In the province of Riazan there was one Commune which had acquired a certain local notoriety for the obstinacy with which it refused all arrangements with the proprietor. My informant, who was Arbiter for the locality, was at last obliged to make a statute-charter for it without its consent. He wished, however, that the peasants should voluntarily accept the arrangement he proposed, and accordingly called them together to talk with them on the subject. After explaining fully the part of the law which related to their case, he asked them what objection they had to make a fair contract with their old master. For some time he received no answer, but gradually by questioning individuals he discovered the cause of their obstinacy: they were firmly convinced that not only the Communal land, but also the rest of the estate, belonged to them.
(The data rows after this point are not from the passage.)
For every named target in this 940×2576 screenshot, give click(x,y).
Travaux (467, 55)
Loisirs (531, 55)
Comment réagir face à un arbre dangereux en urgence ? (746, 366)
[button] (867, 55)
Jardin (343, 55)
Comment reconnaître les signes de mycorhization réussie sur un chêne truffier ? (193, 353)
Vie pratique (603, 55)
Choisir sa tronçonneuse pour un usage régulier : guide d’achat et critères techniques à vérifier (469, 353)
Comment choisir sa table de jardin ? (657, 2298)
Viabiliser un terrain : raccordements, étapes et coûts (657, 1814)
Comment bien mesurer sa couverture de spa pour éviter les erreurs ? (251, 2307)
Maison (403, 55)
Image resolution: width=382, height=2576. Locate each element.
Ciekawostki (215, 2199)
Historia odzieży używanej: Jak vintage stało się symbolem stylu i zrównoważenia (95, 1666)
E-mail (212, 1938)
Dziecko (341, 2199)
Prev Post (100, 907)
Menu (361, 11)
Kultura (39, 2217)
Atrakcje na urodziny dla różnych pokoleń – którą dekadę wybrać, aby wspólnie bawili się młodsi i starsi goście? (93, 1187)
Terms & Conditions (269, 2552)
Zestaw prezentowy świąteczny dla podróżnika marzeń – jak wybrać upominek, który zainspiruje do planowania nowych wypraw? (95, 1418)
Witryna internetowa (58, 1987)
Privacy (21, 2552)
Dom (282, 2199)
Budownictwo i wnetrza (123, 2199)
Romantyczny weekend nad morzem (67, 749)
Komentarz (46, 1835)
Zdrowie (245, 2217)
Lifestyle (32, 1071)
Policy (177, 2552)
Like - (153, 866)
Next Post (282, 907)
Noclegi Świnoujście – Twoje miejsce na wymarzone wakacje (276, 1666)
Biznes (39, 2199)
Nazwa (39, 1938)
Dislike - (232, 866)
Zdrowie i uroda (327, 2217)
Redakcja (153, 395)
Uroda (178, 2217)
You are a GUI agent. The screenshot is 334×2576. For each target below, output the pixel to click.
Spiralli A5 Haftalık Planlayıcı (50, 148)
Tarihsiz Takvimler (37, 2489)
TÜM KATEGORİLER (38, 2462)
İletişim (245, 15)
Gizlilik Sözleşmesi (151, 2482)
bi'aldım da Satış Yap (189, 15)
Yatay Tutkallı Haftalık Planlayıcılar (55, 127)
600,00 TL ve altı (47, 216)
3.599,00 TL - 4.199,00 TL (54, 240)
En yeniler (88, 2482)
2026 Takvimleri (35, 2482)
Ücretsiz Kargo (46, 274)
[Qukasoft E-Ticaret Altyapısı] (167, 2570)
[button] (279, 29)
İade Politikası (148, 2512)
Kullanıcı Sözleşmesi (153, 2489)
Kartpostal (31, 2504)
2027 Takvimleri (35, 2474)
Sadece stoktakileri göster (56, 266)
To eradicate this false idea he set himself to reason with them, and the following characteristic dialogue ensued:—Arbiter: "If the Tsar gave all the land to the peasantry, what compensation could he give to the proprietors to whom the land belongs?"

Peasant: "The Tsar will give them salaries according to their service."

Arbiter: "In order to pay these salaries he would require a great deal more money. Where could he get that money? He would have to increase the taxes, and in that way you would have to pay all the same."

Peasant: "The Tsar can make as much money as he likes."

Arbiter: "If the Tsar can make as much money as he likes, why does he make you pay the poll-tax every year?"

Peasant: "It is not the Tsar that receives the taxes we pay."

Arbiter: "Who, then, receives them?"

Peasant (after a little hesitation, and with a knowing smite): "The officials, of course!"

Gradually, through the efforts of the Arbiters, the peasants came to know better their real position, and the work began to advance more rapidly. But soon it was checked by another influence. By the end of the first year the "liberal," patriotic enthusiasm of the nobles had cooled. The sentimental, idyllic tendencies had melted away at the first touch of reality, and those who had imagined that liberty would have an immediately salutary effect on the moral character of the serfs confessed themselves disappointed. Many complained that the peasants showed themselves greedy and obstinate, stole wood from the forest, allowed their cattle to wander on the proprietor's fields, failed to fulfil their legal obligations, and broke their voluntary engagements. At the same time the fears of an agrarian rising subsided, so that even the timid were tranquillised. From these causes the conciliatory spirit of the proprietors decreased.

The work of conciliating and regulating became consequently more difficult, but the great majority of the Arbiters showed themselves equal to the task, and displayed an impartiality, tact and patience beyond all praise. To them Russia is in great part indebted for the peaceful character of the Emancipation. Had they sacrificed the general good to the interests of their class, or had they habitually acted in that stern, administrative, military spirit which caused the instances of bloodshed above referred to, the prophecies of the alarmists would, in all probability, have been realised, and the historian of the Emancipation would have had a terrible list of judicial massacres to record. Fortunately they played the part of mediators, as their name signified, rather than that of administrators in the bureaucratic sense of the term, and they were animated with a just and humane rather than a merely legal spirit. Instead of simply laying down the law, and ordering their decisions to be immediately executed, they were ever ready to spend hours in trying to conquer, by patient and laborious reasoning, the unjust claims of proprietors or the false conceptions and ignorant obstinacy of the peasants. It was a new spectacle for Russia to see a public function fulfilled by conscientious men who had their heart in their work, who sought neither promotion nor decorations, and who paid less attention to the punctilious observance of prescribed formalities than to the real objects in view.